— Start GIVEN RECORDS —

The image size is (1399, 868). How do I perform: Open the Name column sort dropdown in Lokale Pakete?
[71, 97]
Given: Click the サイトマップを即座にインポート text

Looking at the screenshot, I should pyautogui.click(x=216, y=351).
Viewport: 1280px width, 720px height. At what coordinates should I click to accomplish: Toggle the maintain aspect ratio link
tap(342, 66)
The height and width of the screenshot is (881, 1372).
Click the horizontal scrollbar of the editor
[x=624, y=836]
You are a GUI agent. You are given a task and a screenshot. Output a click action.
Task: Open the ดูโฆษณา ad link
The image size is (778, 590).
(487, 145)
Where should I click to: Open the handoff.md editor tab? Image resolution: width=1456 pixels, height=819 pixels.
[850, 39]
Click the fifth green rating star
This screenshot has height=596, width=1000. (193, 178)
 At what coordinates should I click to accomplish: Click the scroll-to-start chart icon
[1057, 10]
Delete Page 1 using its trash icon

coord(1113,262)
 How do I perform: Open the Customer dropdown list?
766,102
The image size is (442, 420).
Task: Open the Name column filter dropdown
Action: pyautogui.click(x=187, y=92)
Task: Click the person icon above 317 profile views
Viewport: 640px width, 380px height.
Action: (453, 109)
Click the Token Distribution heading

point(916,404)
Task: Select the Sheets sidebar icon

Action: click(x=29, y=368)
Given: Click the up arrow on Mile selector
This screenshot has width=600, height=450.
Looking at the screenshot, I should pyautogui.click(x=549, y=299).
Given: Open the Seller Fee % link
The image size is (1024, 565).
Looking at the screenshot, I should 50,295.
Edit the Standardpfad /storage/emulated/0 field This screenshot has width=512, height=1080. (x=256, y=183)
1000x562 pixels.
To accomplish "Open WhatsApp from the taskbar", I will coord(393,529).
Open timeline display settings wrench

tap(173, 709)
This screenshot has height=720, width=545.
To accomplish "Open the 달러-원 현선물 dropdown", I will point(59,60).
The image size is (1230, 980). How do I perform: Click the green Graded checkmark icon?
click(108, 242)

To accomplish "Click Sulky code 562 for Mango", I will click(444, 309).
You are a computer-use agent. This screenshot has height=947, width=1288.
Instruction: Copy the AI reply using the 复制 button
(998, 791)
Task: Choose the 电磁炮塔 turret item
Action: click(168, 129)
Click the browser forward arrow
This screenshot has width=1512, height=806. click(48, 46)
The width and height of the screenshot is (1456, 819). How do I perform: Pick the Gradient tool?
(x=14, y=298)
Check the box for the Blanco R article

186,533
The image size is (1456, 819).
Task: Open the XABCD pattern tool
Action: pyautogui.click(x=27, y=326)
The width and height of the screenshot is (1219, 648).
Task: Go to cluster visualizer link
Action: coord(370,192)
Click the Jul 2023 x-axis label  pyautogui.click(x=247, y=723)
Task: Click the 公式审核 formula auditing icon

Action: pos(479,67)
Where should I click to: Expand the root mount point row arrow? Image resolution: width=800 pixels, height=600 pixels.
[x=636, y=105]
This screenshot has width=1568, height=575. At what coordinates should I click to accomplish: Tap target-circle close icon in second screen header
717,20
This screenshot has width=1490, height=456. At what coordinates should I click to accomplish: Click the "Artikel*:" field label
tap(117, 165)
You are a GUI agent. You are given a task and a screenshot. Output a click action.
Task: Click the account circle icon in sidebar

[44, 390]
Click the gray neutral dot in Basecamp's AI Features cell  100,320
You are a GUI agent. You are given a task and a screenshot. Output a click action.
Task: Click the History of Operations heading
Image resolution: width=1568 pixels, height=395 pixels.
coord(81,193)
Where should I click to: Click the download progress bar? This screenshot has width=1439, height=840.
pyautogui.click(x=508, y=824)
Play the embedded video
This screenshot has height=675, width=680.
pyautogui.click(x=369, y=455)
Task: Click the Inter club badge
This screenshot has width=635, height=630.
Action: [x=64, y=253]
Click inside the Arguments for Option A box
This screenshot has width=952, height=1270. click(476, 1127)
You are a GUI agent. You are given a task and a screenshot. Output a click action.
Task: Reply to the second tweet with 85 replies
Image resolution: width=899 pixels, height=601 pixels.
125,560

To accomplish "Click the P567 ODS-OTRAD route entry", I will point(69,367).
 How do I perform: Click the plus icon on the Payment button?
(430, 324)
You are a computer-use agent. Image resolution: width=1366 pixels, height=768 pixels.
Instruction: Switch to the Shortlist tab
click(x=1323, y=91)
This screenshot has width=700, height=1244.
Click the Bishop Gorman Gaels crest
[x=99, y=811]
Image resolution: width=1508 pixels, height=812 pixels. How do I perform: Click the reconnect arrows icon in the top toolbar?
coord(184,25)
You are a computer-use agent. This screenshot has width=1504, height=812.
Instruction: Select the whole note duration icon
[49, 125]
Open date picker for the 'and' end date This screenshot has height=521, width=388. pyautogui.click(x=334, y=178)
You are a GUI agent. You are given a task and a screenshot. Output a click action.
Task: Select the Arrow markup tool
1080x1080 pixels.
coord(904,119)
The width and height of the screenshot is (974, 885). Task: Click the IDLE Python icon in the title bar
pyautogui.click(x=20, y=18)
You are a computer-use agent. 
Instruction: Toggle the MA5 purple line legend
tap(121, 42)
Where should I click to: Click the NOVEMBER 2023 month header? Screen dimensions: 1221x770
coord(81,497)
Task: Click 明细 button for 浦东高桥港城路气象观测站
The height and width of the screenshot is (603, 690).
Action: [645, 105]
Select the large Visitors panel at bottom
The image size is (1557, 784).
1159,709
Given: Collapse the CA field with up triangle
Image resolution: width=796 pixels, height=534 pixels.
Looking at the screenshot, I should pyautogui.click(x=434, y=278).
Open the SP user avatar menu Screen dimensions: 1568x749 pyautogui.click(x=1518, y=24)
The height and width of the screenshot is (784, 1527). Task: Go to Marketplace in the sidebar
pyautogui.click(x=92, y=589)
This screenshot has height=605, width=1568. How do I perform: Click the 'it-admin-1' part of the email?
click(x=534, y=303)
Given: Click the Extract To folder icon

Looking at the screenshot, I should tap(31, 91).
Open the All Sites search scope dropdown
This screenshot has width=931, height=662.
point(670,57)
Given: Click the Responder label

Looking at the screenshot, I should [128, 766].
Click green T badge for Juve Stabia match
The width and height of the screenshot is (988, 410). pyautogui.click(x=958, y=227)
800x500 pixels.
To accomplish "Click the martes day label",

— End GIVEN RECORDS —

### EXERCISE INSTRUCTIONS
How many lines in the rows above contain the string "label", matching case? Reply with the number alone.

### PROBLEM SOLUTION
4